Even if you take the figures including suicide, and you assume that you can only die from a gun if your home has one, you’re still more than twice as likely to die from prescription opioids. Pull out suicides, and you are about 5 times as likely to die from opioid-based painkillers than a gunshot. Say 75% of gun victims had a household gun, and now you’re 7 times as likely to die from a gunshot as opioid-based painkillers.
And all this is not even factoring in that my calculation of 29 million people with access to prescription opioid-based painkillers annually is likely extremely high. Or the fact that I’ve taken all of the progressive media estimates on gun ownership and fatality rates. I challenge anyone to tell me that my number is low and that there are more people with access to painkillers in the home at any given time than the figure I’ve cited; the truth is, a more accurate measure would likely push the number of households with access to these painkillers even lower. Higher estimates on gun ownership, which has likely gone up in the past few years, using the increase to over 20 million background checks per year as a measure, would show that painkillers are far more deadly in the home than guns are.
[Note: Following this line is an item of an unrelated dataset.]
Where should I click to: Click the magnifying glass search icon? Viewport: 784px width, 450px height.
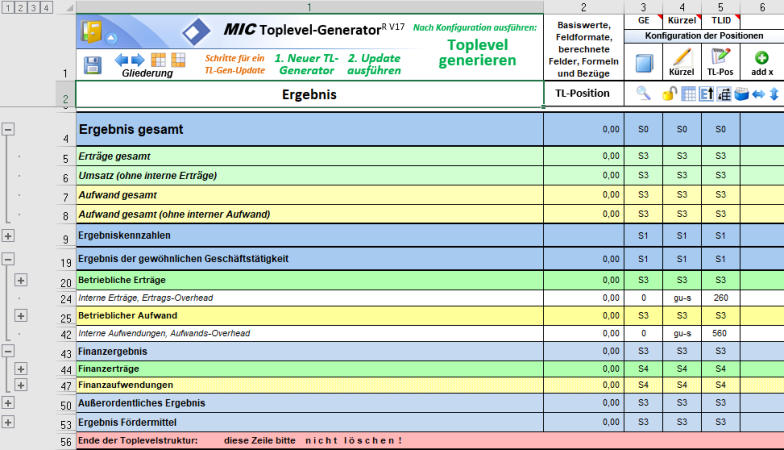coord(643,94)
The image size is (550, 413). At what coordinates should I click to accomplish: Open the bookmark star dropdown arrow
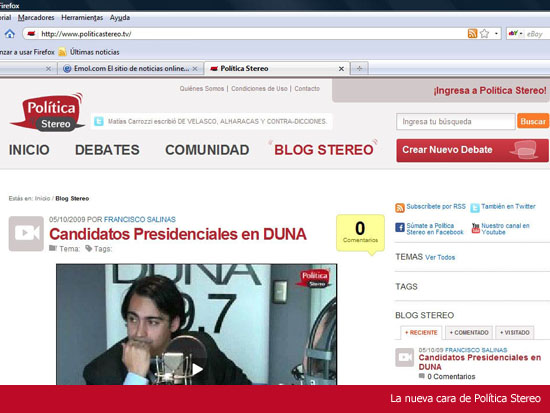tap(496, 34)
And remember, even if the gun saved your life from a violent attacker, the gun control outlets and their statistics I’ve used will include that in their gun death data. Good luck getting the painkillers to do that.
So before you give me the same recycled argument from the progressive websites about how unsafe it is to have a gun at home, check your own medicine cabinet for whatever Perocets, Vicodins and Oxycontins might be in your house first. Even if you need the medications to listen to your argument about guns in the home, statistically speaking, you’d be much safer if you flush the medications down the toilet than you ever would be by removing your gun, regardless of your opinion on the causes of gun deaths.
Note: The numbers in this article are solely focused on deaths caused by legal opioid-based painkillers (19,000 annually as of 2014). Total overdose deaths are about 47,000 annually – Illegal opioids (heroin) account for another 9,000 deaths annually, which opioid painkiller users will use as a substitute, and there are about another 19,000 whose overdose deaths are any other substance, whether its Aspirin (acetylsalicylic acid), cleaning solvent, or any number of prescription medications in your cabinet. Despite my focus on opioid-based painkillers, there are plenty of other substances you should toss out of the medicine cabinet and under the kitchen sink before you sell your gun, as the everyday household is filled with things besides painkillers that are far more likely to kill you than the gun is.